### Problems:
(1) In the Bloch-representation excerpt, which relation is said to be used to simplify the expression for $c_k$?
(2) Pick up the Bloch-representation excerpt after its final sentence and carry it on in the same voice.

### Text extract:
------------------------------------

We have the state of a single qubit in Bloch representation:

$$\rho=\frac{I+\vec{r}\cdot\vec{\sigma}}{2}\hspace{5em}(8.87)$$

The affine map $\varepsilon$ is given as:

$$\vec{r}\longrightarrow\vec{r'}=M\space\vec{r}+\vec{c}\hspace{5em}(8.89)$$

The operators that generate the operator-sum-representation for $\varepsilon$ are given in the form:

$$E_{i}=\alpha_{i}I+\sum^{3}_{k=1}a_{ik}\sigma_{k}\hspace{5em}(8.90)$$

The text went on to say it is not difficult to check that:

$$M_{jk}=\sum_{l}\bigg[a_{lj}a^{*}_{lk}+a^{*}_{lj}a_{lk}+\big(|a_l|^2-\sum_pa_{lp}a^*_{lp}\big)+i\sum_p\epsilon_{jkp}(\alpha_la^*_{lp}-\alpha^*_la_{lp})\bigg]\hspace{1em}$$

$$c_k=2i\sum_l\sum_{jp}\epsilon_{jkp}a_{lj}a^*_{lp}\hspace{5em}\text{(8.91) and (8.92)}$$

and they claim $c_k$ was written as such because $\sum_{i}E^{\dagger}_{i}E_{i}=I$ is used to simplify it.

------------------------------------

### Data block:
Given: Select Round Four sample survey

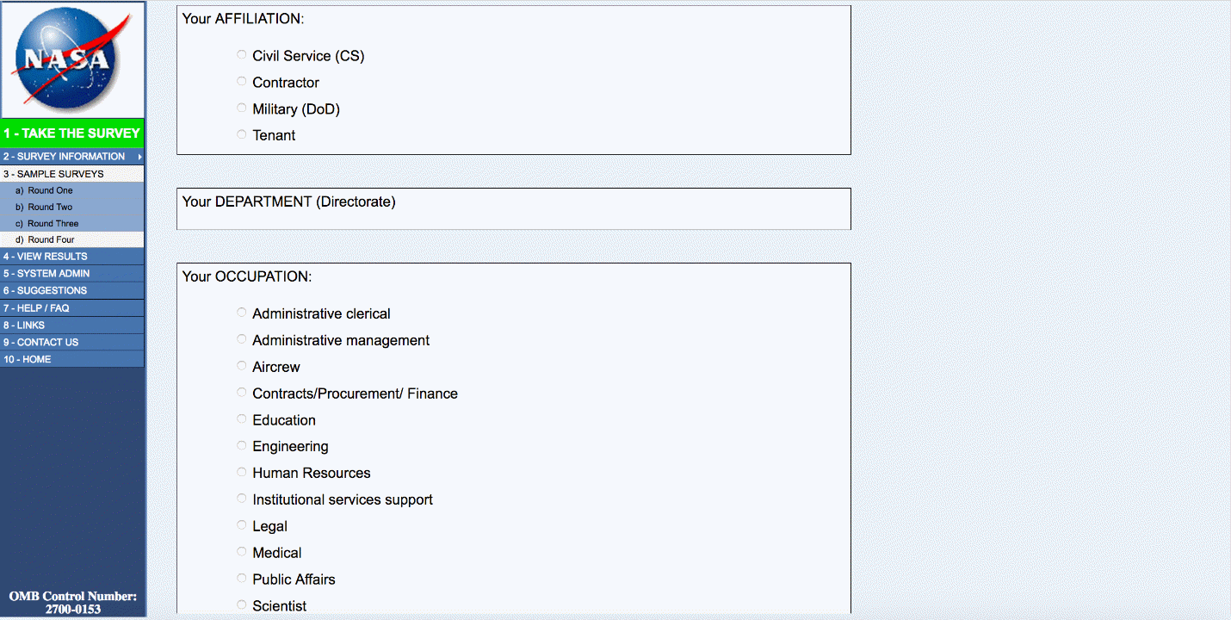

------------------------------------

### The responses:
(1) The relation $\sum_{i}E^{\dagger}_{i}E_{i}=I$.

(2)
So I tried to see how I can somehow arrive at (8.91) and (8.92) by doing these:

$$\varepsilon(\rho)=\frac{I+\sum_{l}E^{\dagger}_{l}\vec{r}\cdot\vec{\sigma}E_{l}}{2}=\frac{I+(M\space\vec{r}+\vec{c})\cdot\vec{\sigma} }{2}$$

The second term in the above equality is what I tried to work out,

$$\frac{I+\sum_{l}E^{\dagger}_{l}\vec{r}\cdot\vec{\sigma}E_{l}}{2}=\frac{1}{2}\bigg[I+\sum_{l}\big(\alpha^*_lI+\sum^3_{j=1}a^*_{lj}\sigma_j\big)\big(\sum^3_{k=1}r_k\sigma_k\big)\big(\alpha_lI+\sum^3_{p=1}a_{lp}\sigma_p\big) \bigg]$$

Before I attempt to write out the subsequent expansion in latex, I'll like to know am I on the right track? Because after expansion I get the terms with $r_k$ and we know $c_{k}$ is a constant. Can someone guide me on how to understand (8.91) and (8.92)? Or even better, show me on how to arrive at these two equations through any means. Help will be very much appreciated. Thanks.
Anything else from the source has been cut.